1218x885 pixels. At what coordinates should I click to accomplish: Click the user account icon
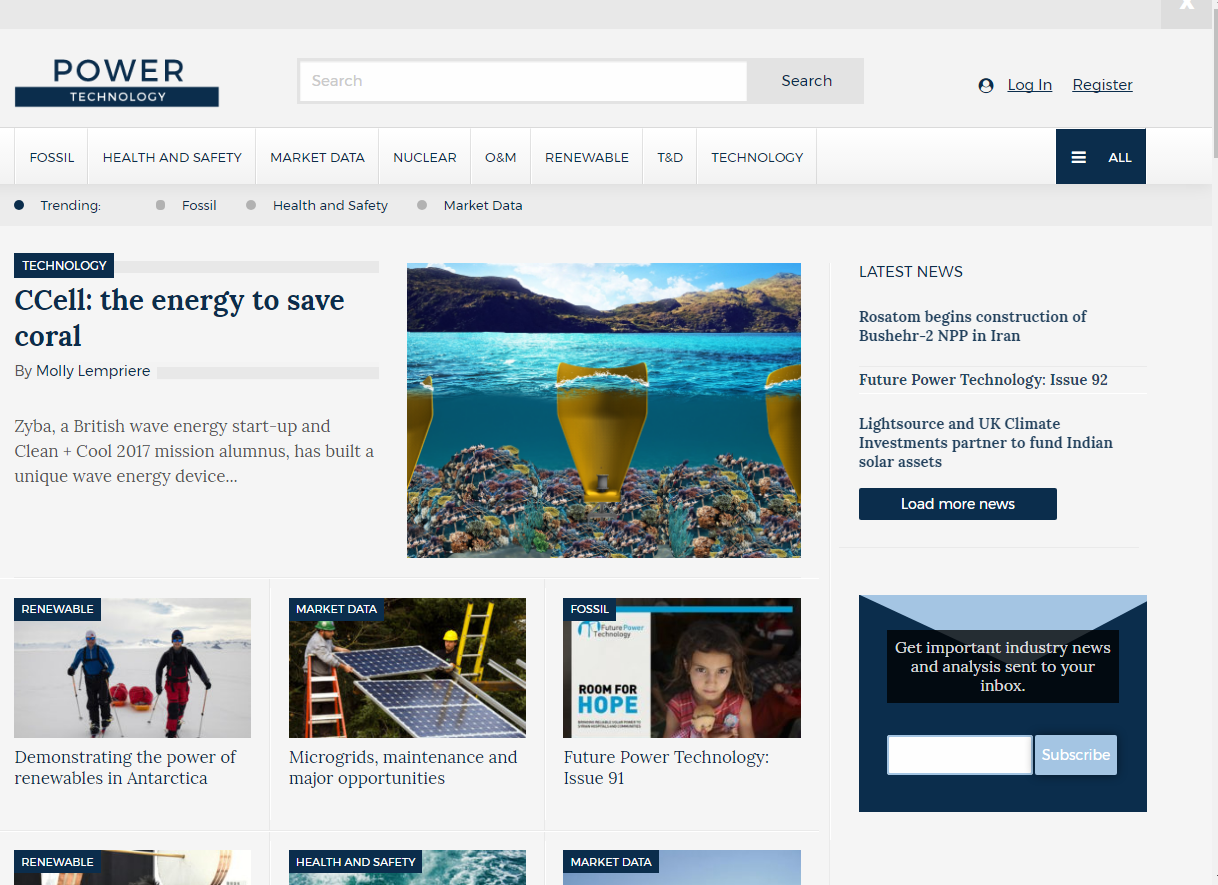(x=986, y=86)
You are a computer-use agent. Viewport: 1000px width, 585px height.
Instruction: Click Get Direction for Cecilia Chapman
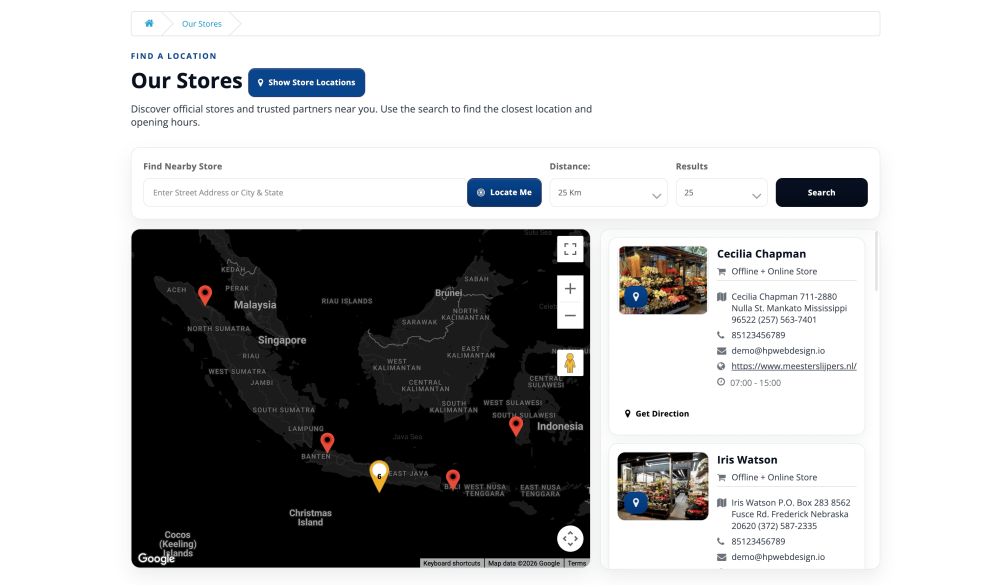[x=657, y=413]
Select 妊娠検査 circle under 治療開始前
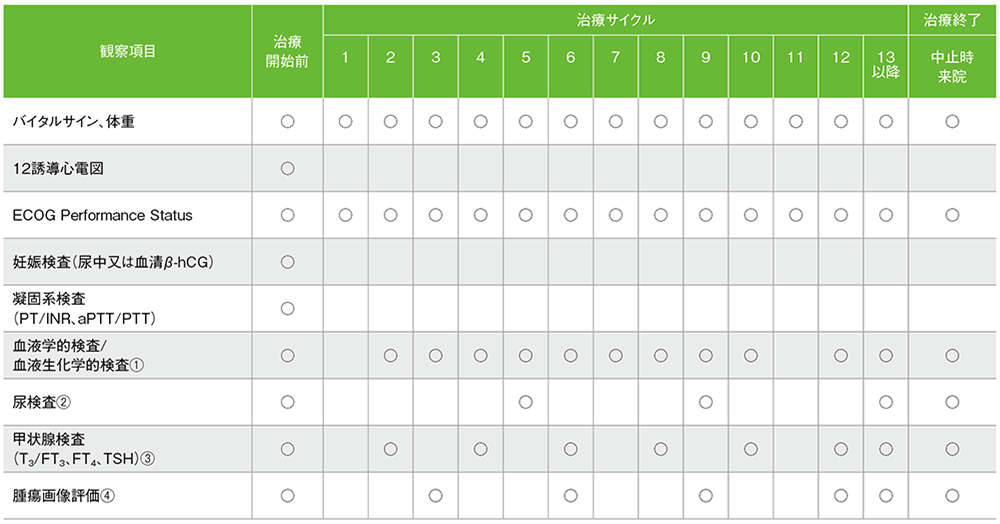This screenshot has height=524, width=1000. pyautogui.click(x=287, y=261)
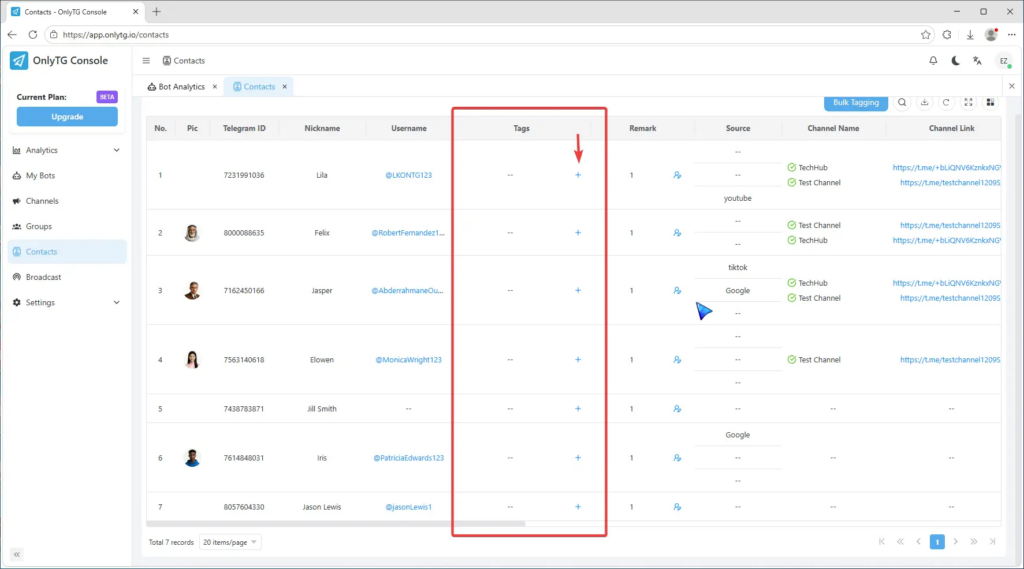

» **Exercise prompt**
A word-for-word copy of the lines from the one containing "You are a computer-use" through the last line of the records is what is wanted, without pictures and without any other line.

» **Exercise response**
You are a computer-use agent. Viewport: 1000px width, 585px height.
Instruction: Click Get Direction for Cecilia Chapman
[x=657, y=413]
Select 妊娠検査 circle under 治療開始前
This screenshot has height=524, width=1000. pyautogui.click(x=287, y=261)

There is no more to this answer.